Quantum koçlukta kullanılan tekniklerden sadece biridir. Quantuma göre evrende her şey sonsuz ve sınırsızdır ve insan bu sistemde sınırsız kaynaklara ve bolluğa sahiptir. Quantum yaşamımıza yön verebilmek için evrenin sırlarını keşfetmeyi ve bu sırları doğru şekilde kullanmayı öğretir. En basit söylemle, başarılarımızın hepsinin altında büyük bir istek ve inanç olduğunu görebiliriz. Ancak bazen isteklerimizi sabote eden içten gelen güçlü bir ses vardır. Bizler içimizdeki bu sesi engellemek, doğru düşünmek ve amaçlarımız doğrultusunda doğru eylemlerde bulunmak için quantumu kullanırız. Quantumun koçluğa faydası, kişiyi hedefine kenetlemek ve hedeften çıkmasına sebep olacak içsel ve ya dışsal sabotajlara karşı büyük bir inanç ve kararlılık sergilemesini sağlamaktır. Aynı zamanda kişiyi mutlu edecek ve keyiflendirecek uygulamaları içerir. Aynı şekilde NLP’de kullanılan yöntemlerdendir. Bununla da hayatınızda kalıcı ve köklü değişiklikler sağlamak mümkündür. Koçluk bir çok metodu içeren bir yapıdır ve hedef kişiyi cevaplarına ulaştırmaktır.

- Bir insan yaşam koçsuz istediklerini hayata geçiremez mi? Ben neden yaşam koçu edinmeliyim? Yaşam koçu olan insan güçsüz insan mıdır?

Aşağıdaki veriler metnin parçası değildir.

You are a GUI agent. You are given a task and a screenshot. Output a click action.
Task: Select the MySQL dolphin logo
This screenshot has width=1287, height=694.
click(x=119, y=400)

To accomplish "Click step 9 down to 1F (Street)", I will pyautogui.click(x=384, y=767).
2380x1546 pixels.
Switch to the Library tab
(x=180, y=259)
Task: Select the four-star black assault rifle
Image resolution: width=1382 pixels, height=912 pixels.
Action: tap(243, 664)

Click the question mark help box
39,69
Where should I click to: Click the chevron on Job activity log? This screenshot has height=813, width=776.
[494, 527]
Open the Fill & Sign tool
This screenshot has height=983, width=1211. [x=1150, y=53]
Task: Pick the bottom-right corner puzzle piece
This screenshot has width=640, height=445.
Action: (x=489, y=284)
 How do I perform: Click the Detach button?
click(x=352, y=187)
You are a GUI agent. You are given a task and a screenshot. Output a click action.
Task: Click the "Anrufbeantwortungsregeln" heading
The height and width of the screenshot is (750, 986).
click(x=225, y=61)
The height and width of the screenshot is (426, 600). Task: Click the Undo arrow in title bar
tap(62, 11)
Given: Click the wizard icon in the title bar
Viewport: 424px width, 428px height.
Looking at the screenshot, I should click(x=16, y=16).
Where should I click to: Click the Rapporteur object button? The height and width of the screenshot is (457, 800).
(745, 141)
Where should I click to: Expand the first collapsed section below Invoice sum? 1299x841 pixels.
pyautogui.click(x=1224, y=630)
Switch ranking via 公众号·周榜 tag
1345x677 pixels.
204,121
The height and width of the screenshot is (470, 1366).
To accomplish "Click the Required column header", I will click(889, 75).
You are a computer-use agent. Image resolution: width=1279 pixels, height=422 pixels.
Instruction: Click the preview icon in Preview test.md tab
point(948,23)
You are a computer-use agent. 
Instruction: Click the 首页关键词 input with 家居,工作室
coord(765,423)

Koçluk insanın doğuştan mükemmel ve eşsiz olduğunu kabul eder! Dolayısı ile profesyonel bir koçluk alan kişi asla güçsüz olarak değerlendirilemez. Zaten böyle bir düşünce koçluk anlayışına ters düşer… Hepimizin hayatta karşılaştığı zorluklar vardır. Bu zorluklar gün içinde; yolda, işte, evde, sporda hatta tatilde bile kafamızı meşgul eder. Bu meşguliyet bazen asıl hedefimize kenetlenmemizi engelleyebileceği gibi hedefimizden uzaklaşmamıza da neden olabilir. Hepimiz olumsuzluklara takılma eğilimi gösteririz. Örneğin, sayısız güçlü yönlerimiz vardır ancak sadece başarısız olduğumuz tek bir konuya takılıp kalır ve elde olan onlarca değerleri görmezden gelebiliriz. İşte burada koçluk desteği almak aynaya bakmak gibidir. Koç danışanın potansiyeline odaklanır, danışana ayna tutar, güçlü yanlarını fark etmesini, kaynaklarını kullanmasını ve hedefe en kısa yoldan ulaşmasını sağlar. Koç ve danışan arasında kurulan bu ilişki, danışanı geliştirir ve performansını artırır. Zaman, para, enerji gibi kaynaklardan da tasarruf sağlanmış olur. Bir koçla ya da koçsuz zaten istediklerini hayata geçiren yine insanın kendisi olacaktır. Bir koç ile birlikte danışan kendine baktığında güçlü yönlerini ve sınırlarını görebilir, ne istediğini, neden korktuğunu ve onu neyin motive ettiğini ve neyin durdurduğunu, amaç ve vizyonlarını ve nerede kendini engellediğini keşfeder. Koç ona kendini gösterecek soruyu sorana kadar cevabı hiç aramamış bile olabilir. Koçluk sayesinde kişisel körlük ortadan kalkacağı için mevcut duruma farkındalık kazanılır. Bu farkındalık ise danışanı hedefine kilitler.

- Koçluk desteği almak isteyen biri ne kadar bir bütçe ayırmalı?

Bu konuda net bir rakam vermek zordur. Bu, desteği almak isteyen kişilerle çalışmak istedikleri koçlar arasındaki anlaşmaya göre şekillenir. Piyasada koçluk görüşmeleri ortalama 200 TL ile 500 TL arasında bir fiyata sahiptir.